Dataset excerpts
== Segment start ==

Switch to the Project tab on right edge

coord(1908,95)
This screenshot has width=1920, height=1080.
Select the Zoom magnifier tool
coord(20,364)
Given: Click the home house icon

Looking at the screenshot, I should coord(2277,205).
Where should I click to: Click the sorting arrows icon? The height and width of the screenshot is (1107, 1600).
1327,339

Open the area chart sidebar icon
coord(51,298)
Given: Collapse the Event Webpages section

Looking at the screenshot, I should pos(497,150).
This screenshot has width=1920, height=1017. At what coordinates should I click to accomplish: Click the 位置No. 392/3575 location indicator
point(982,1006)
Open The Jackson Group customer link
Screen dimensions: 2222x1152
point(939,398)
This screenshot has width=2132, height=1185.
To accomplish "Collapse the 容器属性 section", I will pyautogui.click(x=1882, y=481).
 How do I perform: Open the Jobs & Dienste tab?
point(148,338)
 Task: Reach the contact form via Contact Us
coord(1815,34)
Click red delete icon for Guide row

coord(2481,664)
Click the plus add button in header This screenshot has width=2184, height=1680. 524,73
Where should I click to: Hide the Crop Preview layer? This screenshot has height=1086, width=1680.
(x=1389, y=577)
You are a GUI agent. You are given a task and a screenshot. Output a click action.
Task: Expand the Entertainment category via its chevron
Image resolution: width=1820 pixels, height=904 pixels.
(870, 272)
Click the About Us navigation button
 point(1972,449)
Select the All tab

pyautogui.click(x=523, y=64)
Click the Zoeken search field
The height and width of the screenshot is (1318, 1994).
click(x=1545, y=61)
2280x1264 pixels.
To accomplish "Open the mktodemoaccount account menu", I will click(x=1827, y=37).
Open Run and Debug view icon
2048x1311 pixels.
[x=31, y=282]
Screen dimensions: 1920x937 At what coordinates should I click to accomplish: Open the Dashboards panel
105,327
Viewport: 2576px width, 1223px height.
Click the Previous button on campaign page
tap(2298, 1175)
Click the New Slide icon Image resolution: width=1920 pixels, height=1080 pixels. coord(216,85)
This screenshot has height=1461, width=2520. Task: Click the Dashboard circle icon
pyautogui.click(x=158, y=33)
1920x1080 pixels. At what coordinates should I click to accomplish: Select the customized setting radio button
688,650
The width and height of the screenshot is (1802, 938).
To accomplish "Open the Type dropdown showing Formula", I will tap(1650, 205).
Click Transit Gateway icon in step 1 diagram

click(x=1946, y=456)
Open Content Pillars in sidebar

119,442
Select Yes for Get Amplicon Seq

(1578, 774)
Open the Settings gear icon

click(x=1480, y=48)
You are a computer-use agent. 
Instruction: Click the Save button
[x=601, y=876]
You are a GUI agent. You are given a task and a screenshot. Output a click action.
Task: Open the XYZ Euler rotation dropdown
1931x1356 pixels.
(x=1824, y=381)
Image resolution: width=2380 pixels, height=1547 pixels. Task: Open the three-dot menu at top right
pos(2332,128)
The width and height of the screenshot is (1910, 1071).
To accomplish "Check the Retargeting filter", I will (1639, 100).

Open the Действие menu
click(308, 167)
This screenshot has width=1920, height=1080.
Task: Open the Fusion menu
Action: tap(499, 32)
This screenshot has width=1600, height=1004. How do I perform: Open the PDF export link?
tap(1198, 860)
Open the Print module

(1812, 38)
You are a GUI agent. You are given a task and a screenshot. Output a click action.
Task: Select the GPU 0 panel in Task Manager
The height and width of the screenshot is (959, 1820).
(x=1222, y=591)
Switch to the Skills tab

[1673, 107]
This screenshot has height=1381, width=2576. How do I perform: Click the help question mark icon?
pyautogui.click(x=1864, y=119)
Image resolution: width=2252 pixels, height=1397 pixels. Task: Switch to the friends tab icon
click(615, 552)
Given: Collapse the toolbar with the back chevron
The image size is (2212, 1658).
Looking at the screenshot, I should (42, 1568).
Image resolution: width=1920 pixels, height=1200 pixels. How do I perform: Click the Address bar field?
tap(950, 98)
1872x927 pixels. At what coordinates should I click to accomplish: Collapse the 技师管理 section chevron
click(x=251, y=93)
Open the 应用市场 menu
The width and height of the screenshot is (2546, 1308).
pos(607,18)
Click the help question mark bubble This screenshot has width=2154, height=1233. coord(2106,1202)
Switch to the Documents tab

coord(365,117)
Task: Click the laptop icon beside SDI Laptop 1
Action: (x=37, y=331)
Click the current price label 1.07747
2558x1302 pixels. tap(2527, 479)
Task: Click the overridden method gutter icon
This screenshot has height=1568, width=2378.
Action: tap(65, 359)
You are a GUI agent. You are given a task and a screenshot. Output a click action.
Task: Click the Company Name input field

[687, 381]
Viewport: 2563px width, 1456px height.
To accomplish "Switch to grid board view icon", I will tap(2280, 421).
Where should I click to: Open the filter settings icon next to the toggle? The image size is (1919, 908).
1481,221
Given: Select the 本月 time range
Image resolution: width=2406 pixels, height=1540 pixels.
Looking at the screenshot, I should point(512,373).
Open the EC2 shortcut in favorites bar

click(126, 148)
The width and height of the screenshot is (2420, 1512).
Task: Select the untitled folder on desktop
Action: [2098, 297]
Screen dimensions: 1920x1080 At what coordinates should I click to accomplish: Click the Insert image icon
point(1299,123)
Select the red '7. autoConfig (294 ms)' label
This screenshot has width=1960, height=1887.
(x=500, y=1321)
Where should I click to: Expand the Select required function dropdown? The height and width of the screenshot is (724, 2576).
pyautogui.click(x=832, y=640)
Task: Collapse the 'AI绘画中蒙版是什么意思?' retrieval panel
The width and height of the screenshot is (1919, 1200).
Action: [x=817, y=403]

== Segment end ==

* **Work instructions**: Only the lines with the string "Viewport" are wanted; pick them out of the records above and copy them.

* **Exercise output**:
Viewport: 2576px width, 1223px height.
Viewport: 2563px width, 1456px height.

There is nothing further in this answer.